> _WHAT TO DO_: Each line in the entries below that holds the word "computer" belongs in the answer.

[Stored entries]
^^^^^^^^

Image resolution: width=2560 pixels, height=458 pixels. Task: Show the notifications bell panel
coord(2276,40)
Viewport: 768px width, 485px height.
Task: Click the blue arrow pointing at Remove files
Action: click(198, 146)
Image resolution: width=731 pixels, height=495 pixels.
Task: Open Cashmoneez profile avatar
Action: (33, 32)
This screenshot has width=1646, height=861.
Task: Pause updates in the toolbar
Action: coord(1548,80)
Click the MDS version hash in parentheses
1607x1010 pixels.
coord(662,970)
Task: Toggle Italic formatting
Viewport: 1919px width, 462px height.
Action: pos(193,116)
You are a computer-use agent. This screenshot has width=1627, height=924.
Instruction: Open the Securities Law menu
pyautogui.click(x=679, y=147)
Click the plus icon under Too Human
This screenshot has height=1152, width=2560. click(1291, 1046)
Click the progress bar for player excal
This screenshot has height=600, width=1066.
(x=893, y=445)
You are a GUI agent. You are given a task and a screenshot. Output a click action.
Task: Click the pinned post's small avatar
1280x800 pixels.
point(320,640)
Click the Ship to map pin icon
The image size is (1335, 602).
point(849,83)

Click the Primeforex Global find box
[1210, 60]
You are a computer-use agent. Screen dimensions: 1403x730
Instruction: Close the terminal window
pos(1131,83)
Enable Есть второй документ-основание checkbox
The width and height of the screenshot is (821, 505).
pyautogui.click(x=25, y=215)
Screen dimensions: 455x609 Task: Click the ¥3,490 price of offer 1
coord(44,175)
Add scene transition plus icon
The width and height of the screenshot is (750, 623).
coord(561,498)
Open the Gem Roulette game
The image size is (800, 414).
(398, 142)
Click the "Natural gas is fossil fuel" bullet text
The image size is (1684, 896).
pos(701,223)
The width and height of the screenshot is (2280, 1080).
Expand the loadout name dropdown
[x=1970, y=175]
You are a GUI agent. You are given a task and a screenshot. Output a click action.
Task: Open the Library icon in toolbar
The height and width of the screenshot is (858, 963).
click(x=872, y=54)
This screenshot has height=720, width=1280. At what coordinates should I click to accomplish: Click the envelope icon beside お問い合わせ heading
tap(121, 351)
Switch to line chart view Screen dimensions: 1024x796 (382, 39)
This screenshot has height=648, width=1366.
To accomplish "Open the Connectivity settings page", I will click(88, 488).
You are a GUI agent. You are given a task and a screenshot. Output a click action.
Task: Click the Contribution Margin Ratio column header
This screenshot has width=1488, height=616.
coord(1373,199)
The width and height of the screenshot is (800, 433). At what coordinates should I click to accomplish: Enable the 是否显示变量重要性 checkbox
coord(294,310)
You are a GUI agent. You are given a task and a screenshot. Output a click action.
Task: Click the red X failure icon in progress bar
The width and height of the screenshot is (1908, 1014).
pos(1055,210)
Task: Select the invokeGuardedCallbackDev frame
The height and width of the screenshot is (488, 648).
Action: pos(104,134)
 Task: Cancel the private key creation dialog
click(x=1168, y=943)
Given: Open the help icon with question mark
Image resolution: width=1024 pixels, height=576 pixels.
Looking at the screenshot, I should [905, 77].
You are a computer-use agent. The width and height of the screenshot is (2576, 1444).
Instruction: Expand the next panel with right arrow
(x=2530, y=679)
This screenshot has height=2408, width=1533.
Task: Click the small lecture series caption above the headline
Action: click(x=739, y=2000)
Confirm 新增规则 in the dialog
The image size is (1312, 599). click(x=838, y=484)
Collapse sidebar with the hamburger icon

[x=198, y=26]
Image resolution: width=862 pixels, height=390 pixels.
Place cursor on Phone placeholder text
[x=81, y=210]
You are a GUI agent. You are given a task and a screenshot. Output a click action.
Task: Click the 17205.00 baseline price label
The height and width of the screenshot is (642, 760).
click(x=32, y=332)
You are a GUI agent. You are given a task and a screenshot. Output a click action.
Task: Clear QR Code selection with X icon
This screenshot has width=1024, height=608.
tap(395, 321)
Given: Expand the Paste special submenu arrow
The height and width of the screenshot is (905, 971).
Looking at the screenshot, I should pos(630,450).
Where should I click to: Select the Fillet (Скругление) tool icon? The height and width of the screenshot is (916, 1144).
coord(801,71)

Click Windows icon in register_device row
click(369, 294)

^^^^^^^^

> _EXERCISE RESULT_:
You are a computer-use agent. This screenshot has width=1627, height=924.
You are a computer-use agent. Screen dimensions: 1403x730
You are a computer-use agent. The width and height of the screenshot is (2576, 1444).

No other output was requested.